──────── Input records

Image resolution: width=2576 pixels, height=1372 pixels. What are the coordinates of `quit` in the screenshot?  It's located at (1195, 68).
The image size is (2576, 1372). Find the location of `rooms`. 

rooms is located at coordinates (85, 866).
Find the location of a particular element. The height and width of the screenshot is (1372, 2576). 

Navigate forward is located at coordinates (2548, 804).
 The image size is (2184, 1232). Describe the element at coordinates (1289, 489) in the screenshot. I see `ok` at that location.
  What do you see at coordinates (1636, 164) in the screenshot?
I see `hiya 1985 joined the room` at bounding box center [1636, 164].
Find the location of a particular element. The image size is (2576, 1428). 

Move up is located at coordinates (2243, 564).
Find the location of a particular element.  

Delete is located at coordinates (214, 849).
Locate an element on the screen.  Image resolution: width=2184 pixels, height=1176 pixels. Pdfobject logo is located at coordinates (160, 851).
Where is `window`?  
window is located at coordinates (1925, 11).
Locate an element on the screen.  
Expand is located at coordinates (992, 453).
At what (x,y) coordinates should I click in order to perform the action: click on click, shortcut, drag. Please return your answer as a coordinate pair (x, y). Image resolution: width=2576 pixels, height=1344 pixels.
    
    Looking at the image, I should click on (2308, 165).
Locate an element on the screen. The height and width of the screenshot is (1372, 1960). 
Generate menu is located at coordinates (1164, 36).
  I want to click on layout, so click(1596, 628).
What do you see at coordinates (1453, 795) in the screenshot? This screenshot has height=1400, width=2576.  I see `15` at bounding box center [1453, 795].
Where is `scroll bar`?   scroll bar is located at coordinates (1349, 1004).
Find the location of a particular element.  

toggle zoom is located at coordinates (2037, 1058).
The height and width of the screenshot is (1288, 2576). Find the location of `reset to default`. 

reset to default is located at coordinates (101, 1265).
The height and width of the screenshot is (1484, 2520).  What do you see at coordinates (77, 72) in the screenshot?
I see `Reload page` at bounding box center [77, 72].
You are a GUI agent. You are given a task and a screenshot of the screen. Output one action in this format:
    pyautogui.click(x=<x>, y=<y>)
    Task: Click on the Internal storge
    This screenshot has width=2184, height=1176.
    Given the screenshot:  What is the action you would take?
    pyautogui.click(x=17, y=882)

────────────────

### What is being asked:
Rewrite the records above, swapping each occurrence of "Locate an element on the screen" for "Identify an element on the screen" and keeping everything else the same.

### Exercise solution:
Image resolution: width=2576 pixels, height=1372 pixels. What are the coordinates of `quit` in the screenshot?  It's located at (1195, 68).
The image size is (2576, 1372). Find the location of `rooms`. 

rooms is located at coordinates (85, 866).
Find the location of a particular element. The height and width of the screenshot is (1372, 2576). 

Navigate forward is located at coordinates (2548, 804).
 The image size is (2184, 1232). Describe the element at coordinates (1289, 489) in the screenshot. I see `ok` at that location.
  What do you see at coordinates (1636, 164) in the screenshot?
I see `hiya 1985 joined the room` at bounding box center [1636, 164].
Find the location of a particular element. The image size is (2576, 1428). 

Move up is located at coordinates (2243, 564).
Find the location of a particular element.  

Delete is located at coordinates (214, 849).
Identify an element on the screen.  Image resolution: width=2184 pixels, height=1176 pixels. Pdfobject logo is located at coordinates (160, 851).
Where is `window`?  
window is located at coordinates (1925, 11).
Identify an element on the screen.  
Expand is located at coordinates (992, 453).
At what (x,y) coordinates should I click in order to perform the action: click on click, shortcut, drag. Please return your answer as a coordinate pair (x, y). Image resolution: width=2576 pixels, height=1344 pixels.
    
    Looking at the image, I should click on (2308, 165).
Identify an element on the screen. The height and width of the screenshot is (1372, 1960). 
Generate menu is located at coordinates (1164, 36).
  I want to click on layout, so click(1596, 628).
What do you see at coordinates (1453, 795) in the screenshot? This screenshot has height=1400, width=2576.  I see `15` at bounding box center [1453, 795].
Where is `scroll bar`?   scroll bar is located at coordinates (1349, 1004).
Find the location of a particular element.  

toggle zoom is located at coordinates (2037, 1058).
The height and width of the screenshot is (1288, 2576). Find the location of `reset to default`. 

reset to default is located at coordinates (101, 1265).
The height and width of the screenshot is (1484, 2520).  What do you see at coordinates (77, 72) in the screenshot?
I see `Reload page` at bounding box center [77, 72].
You are a GUI agent. You are given a task and a screenshot of the screen. Output one action in this format:
    pyautogui.click(x=<x>, y=<y>)
    Task: Click on the Internal storge
    This screenshot has width=2184, height=1176.
    Given the screenshot:  What is the action you would take?
    pyautogui.click(x=17, y=882)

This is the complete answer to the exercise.